Initial Laboratory Workup for Ongoing Abdominal Pain in an 8-Year-Old
For an 8-year-old with ongoing abdominal pain, obtain a complete blood count (CBC) with differential, urinalysis, C-reactive protein (CRP), and comprehensive metabolic panel as your initial laboratory evaluation. 1
Core Laboratory Tests
The initial lab workup should include:
- Complete blood count (CBC) to assess for leukocytosis (suggesting infection/inflammation) or anemia (suggesting chronic blood loss or inflammatory conditions) 1
- Urinalysis to rule out urinary tract infection, which is a common cause of abdominal pain in children and can present with abdominal symptoms 2
- C-reactive protein (CRP) as a marker of inflammation, particularly useful in pediatric patients with suspected inflammatory conditions 1
- Comprehensive metabolic panel to evaluate for metabolic abnormalities and assess organ function 1
Additional Tests Based on Clinical Presentation
If Appendicitis is Suspected
When physical examination reveals right lower quadrant tenderness, guarding, or other concerning signs (decreased bowel sounds, psoas sign, obturator sign, Rovsing sign, rebound tenderness), the laboratory evaluation becomes more focused 2:
- White blood cell count with differential is particularly important, as leukocytosis supports the diagnosis of appendicitis 3
- Lactate level if there are signs of systemic illness or potential perforation 2
If Gastrointestinal Infection is Suspected
For patients presenting with diarrhea, fever, or bloody/mucoid stools 1:
- Stool testing for bacterial pathogens (Salmonella, Shigella, Campylobacter, Yersinia) 1
- Stool testing for ova and parasites if there is relevant travel history or endemic area exposure 1
- C. difficile testing if there has been recent antibiotic use within the past 8-12 weeks 1
If Inflammatory Bowel Disease is Considered
For chronic or recurrent abdominal pain with concerning features 1:
- Fecal calprotectin as a marker of intestinal inflammation 1
- Erythrocyte sedimentation rate (ESR) in addition to CRP to assess inflammatory activity 1
- Stool Hemoccult testing to screen for occult gastrointestinal bleeding 1
Critical Considerations
Important caveat: Laboratory findings early in the disease course may be normal or nonspecific, particularly in conditions like mesenteric ischemia or early appendicitis 4. The absence of abnormal labs does not exclude serious pathology 2.
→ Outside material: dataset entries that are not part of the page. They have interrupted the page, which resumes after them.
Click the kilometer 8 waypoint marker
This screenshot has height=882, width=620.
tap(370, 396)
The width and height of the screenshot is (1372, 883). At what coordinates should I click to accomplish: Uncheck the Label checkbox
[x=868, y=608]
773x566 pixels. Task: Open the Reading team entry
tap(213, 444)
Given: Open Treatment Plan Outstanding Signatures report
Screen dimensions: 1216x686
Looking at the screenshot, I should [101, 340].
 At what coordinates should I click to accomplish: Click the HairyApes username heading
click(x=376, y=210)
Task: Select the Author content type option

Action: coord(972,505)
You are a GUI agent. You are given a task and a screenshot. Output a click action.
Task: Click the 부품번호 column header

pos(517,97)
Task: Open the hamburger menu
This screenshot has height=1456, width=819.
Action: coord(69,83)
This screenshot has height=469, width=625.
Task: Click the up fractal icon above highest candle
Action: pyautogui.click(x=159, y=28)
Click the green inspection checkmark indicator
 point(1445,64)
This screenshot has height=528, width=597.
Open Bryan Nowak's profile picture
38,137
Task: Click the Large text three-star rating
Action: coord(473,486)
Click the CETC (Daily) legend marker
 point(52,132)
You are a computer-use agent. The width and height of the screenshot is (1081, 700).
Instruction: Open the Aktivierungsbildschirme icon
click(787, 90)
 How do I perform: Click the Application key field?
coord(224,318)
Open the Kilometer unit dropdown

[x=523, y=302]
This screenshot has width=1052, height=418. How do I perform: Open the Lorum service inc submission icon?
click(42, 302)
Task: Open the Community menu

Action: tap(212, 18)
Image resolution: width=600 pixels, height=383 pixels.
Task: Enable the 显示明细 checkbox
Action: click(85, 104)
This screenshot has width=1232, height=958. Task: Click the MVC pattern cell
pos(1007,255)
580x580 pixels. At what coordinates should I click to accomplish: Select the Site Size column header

Red Flag Symptoms Requiring Urgent Evaluation
Even with normal initial labs, immediate surgical consultation is warranted if the child has 2:
- Severe, localized pain that increases in intensity
- Pain preceding vomiting
- Bilious vomiting
- Hematochezia (bloody stools)
- Abdominal guarding or rigidity
- Signs of peritonitis
Age-Specific Considerations
In the 8-year-old age group (5-12 years), the most common causes of acute abdominal pain requiring laboratory evaluation include acute appendicitis, gastroenteritis, constipation, urinary tract infection, and mesenteric adenitis 5. The laboratory workup should be tailored to distinguish between these entities based on clinical presentation 2.
Role of Imaging After Laboratory Evaluation
Ultrasonography is the preferred initial imaging modality in children with abdominal pain due to lack of ionizing radiation, low cost, and ease of use 2. Laboratory results help guide whether and what type of imaging is needed, but imaging decisions should not be delayed if there is high clinical suspicion for surgical pathology 2, 3.